▶ [EXERCISE TASK]:
Copy the records verbatim, starting at the beginning and ending with the line containing "coordinates (539, 415).".

▶ [RAW RECORDS]:
○ ○ ○ ○ ○ ○ ○
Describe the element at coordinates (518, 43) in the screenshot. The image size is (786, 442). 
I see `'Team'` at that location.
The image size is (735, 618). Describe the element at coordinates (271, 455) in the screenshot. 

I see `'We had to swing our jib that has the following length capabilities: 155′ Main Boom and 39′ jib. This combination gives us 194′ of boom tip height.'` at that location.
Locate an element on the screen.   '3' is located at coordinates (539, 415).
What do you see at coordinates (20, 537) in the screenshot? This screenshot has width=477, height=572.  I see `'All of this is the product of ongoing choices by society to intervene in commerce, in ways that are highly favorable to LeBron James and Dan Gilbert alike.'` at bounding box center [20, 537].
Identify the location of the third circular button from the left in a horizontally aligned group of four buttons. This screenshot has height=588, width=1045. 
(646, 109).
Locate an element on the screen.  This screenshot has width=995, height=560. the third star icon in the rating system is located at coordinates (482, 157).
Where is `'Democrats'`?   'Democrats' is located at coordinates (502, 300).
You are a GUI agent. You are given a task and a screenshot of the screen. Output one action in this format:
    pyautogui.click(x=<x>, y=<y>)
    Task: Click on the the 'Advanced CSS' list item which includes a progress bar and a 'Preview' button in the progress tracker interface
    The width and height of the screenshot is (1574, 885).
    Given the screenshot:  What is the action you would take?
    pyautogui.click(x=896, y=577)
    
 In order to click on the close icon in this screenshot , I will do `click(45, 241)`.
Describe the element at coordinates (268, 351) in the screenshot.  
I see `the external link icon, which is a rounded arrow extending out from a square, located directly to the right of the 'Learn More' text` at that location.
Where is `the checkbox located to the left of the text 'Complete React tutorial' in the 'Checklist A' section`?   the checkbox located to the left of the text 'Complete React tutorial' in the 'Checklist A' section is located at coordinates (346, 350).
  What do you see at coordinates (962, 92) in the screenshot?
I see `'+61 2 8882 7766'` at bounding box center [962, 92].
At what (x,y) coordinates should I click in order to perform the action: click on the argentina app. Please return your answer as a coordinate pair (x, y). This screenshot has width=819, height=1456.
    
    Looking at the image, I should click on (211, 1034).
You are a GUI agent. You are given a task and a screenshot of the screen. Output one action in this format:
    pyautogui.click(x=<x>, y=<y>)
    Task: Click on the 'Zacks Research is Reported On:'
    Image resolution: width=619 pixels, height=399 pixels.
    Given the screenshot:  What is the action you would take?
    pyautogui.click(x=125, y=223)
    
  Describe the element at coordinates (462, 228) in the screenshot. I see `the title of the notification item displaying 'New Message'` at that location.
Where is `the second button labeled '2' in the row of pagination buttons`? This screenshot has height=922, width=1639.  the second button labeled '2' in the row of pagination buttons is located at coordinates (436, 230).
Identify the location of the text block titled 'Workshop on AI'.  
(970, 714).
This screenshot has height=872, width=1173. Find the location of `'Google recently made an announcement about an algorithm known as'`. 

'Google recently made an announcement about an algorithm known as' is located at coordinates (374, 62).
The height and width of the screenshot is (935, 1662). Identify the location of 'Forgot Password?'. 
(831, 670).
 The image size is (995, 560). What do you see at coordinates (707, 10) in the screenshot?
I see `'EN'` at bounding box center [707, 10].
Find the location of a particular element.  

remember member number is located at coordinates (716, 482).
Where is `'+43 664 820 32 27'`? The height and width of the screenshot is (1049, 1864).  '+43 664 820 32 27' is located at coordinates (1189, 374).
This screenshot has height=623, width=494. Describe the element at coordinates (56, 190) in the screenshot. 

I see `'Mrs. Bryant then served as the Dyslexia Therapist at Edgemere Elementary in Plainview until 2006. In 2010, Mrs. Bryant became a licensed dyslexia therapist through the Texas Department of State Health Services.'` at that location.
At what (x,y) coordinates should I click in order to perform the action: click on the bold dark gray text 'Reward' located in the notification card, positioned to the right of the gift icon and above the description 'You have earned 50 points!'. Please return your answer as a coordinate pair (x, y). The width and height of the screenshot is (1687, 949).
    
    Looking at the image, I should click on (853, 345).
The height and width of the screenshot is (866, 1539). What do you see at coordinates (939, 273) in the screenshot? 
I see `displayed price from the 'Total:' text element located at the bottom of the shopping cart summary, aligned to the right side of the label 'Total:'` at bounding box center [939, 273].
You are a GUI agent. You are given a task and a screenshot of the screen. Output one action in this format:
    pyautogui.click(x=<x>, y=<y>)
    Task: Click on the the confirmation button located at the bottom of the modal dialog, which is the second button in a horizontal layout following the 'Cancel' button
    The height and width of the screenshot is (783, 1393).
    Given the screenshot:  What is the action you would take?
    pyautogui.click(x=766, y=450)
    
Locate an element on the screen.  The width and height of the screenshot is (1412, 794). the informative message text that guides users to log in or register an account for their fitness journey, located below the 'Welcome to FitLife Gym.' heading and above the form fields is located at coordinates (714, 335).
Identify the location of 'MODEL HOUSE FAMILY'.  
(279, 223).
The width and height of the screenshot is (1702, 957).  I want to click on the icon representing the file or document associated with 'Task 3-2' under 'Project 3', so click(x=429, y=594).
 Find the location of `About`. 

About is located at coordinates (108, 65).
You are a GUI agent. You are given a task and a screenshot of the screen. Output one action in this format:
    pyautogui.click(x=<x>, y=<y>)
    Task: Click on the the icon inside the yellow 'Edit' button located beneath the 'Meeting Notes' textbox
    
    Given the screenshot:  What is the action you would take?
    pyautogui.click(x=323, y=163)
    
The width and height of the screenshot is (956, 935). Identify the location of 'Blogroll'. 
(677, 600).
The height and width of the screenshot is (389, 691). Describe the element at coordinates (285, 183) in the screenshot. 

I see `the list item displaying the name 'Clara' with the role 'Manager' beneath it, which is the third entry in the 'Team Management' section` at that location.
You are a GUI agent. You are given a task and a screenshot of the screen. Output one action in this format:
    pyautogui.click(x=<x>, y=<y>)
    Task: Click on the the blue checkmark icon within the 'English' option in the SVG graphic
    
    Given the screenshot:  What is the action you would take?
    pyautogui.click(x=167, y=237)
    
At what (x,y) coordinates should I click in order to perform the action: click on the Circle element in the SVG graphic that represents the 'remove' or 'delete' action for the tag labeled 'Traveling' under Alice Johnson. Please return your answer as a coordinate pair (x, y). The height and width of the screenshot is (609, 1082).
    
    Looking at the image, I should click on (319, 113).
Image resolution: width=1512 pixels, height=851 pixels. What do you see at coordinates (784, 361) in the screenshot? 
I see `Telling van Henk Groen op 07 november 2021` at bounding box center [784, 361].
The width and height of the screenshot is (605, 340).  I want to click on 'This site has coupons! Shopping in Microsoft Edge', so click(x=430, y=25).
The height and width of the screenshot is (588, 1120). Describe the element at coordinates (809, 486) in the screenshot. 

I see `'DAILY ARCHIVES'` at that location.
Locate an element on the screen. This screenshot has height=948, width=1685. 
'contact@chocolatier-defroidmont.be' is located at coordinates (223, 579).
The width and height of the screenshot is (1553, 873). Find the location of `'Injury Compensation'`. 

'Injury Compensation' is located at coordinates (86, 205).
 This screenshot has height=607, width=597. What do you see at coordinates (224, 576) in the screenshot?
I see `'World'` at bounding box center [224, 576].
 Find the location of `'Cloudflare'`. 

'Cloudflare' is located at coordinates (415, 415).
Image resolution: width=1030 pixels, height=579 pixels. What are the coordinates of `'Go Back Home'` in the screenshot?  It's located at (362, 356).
○ ○ ○ ○ ○ ○ ○
▶ [ANSWER TO THE EXERCISE]:
Describe the element at coordinates (518, 43) in the screenshot. The image size is (786, 442). 
I see `'Team'` at that location.
The image size is (735, 618). Describe the element at coordinates (271, 455) in the screenshot. 

I see `'We had to swing our jib that has the following length capabilities: 155′ Main Boom and 39′ jib. This combination gives us 194′ of boom tip height.'` at that location.
Locate an element on the screen.   '3' is located at coordinates (539, 415).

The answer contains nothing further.